EXTRACT TO READ
*** Block opens ***
HA keeps restarting since a few day - how to find the source

phil-schneider · December 23, 2023, 5:47pm

Hello,
my home assistant instance on omy raspi keeps restarting since a few days.
It was running since over a year on an external ssd. I never had issues.
But since a few days I get at least one restart per hour. During the night maybe every four hours.
I did not add any new hardware or anything else. The raspi is not hot, so cooling is not an issue.

How can I start to find the source of the problem? How to look for an issue?

Core2023.12.3
Supervisor2023.12.0
Operating System11.2
Frontend20231208.2

tmjpugh · December 23, 2023, 6:38pm

First you must determine if HA is restarting or host server is restarting. I guess you may use something external like dhcp on router and check dhcp lease or connection time. If connection time is same as reboot time then it is host restart.

Also
Power supply could be issue
storage could be issue
You must verify these are OK as well

nickrout · December 23, 2023, 8:20pm

One word: logs

phil-schneider · December 24, 2023, 9:44am

Hello,
thanks for the help.
DHCP will not help, because my HA has a static IP.
The logs where not helpful at the moment, because they start after the reboot
I installed a partial backup which was take for the 2023.12.0 release, but even the backup has the restart problems. But the backup did not cause problems when it was the original version.
Sadly I dont have a raspi4 spare power supply to test this.

nickrout · December 24, 2023, 9:49am

The old log is renamed and remains available.

phil-schneider · December 24, 2023, 10:06am

Ahh , I didnt know that. I will have a look into that.

What seems also strange is my database file.
In my config I have this

recorder:
  purge_keep_days: 40
  commit_interval: 30

the size of my file is: 28383880.0 KiB
So even when I start the purge service with keep days set to zero. The size does go down.

phil-schneider · December 29, 2023, 12:17pm

Did not find anything in the logs
I bought a new power supply. 5 restarts in the night with the new powersupply. So thats not the issue.
My new HA green hardware arrived today. So lets see what I can do with this.

phil-schneider · December 31, 2023, 1:33pm

I found the issue:
After setting up the HA green from scratch I also get random reboots.
But my old system was suddenly stable for six hours.
The different: The old system (raspi4) did not had the USB Conbee2 stick for ZHA.
After I removed the Conbee2 stick from the new system, it was stable too.

So it seems the conbee2 with ZHA was/is the problem.
I have now ordered a SkyConnect Sticka and a conbee3 Stick.
my Conbee2 stick is/was at least five to seven years old.
*** Block closes ***
DATA BLOCK
*** Block opens ***
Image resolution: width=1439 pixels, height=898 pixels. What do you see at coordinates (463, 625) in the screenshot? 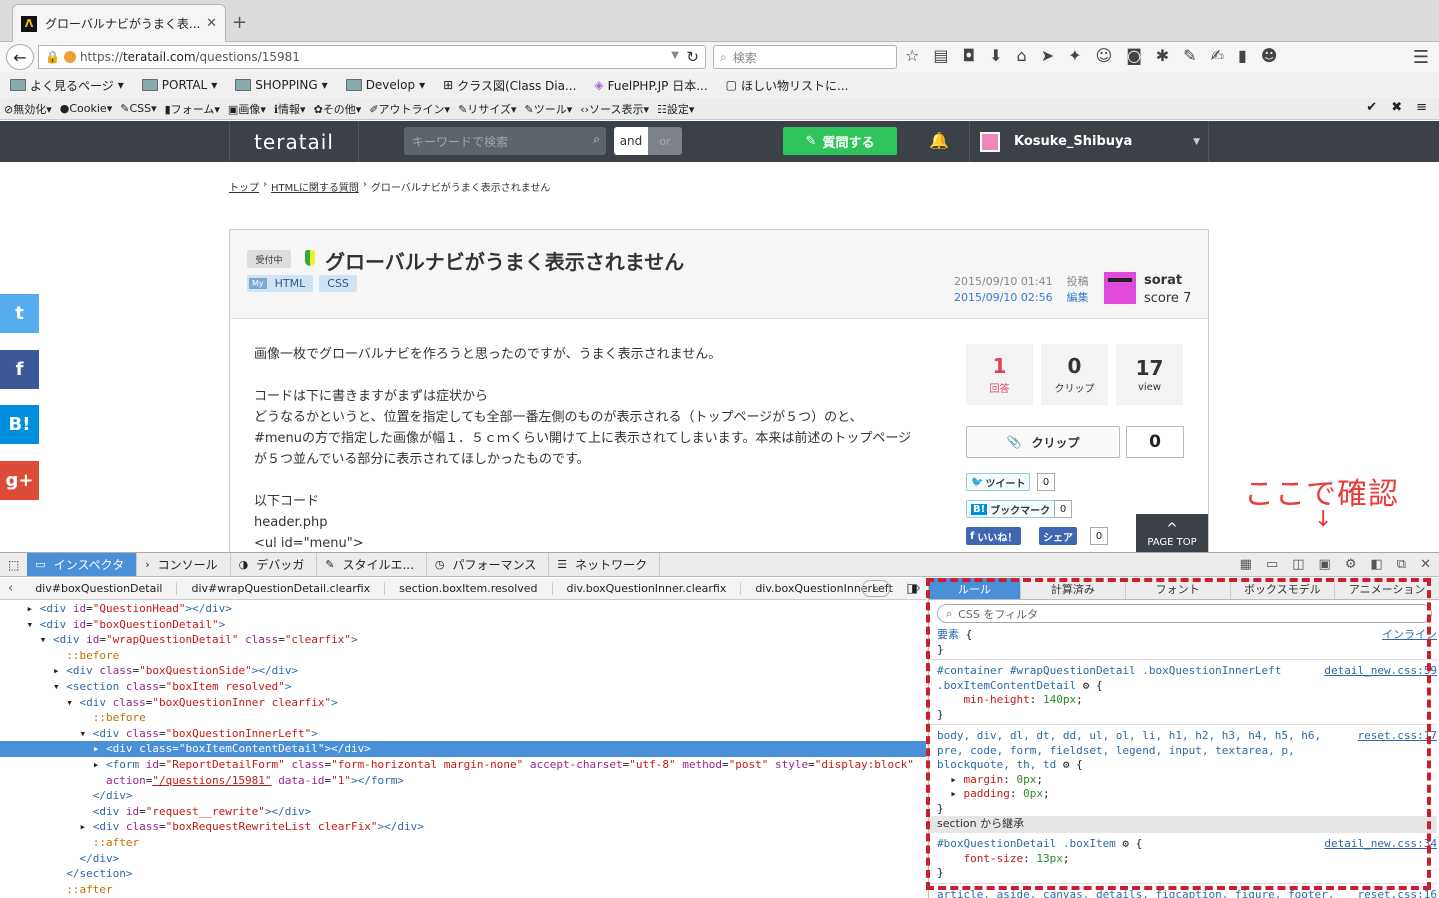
*** Block closes ***
WORK TO COMPLETE
1. In the forum thread, what device did the poster conclude was causing the restarts?
2. Please reproduce word for word everything in the forum thread from "But my old system" down to "was stable too.".

ANSWERS TO THE TASKS
1. The Conbee2 USB stick used with ZHA.

2.
But my old system was suddenly stable for six hours.
The different: The old system (raspi4) did not had the USB Conbee2 stick for ZHA.
After I removed the Conbee2 stick from the new system, it was stable too.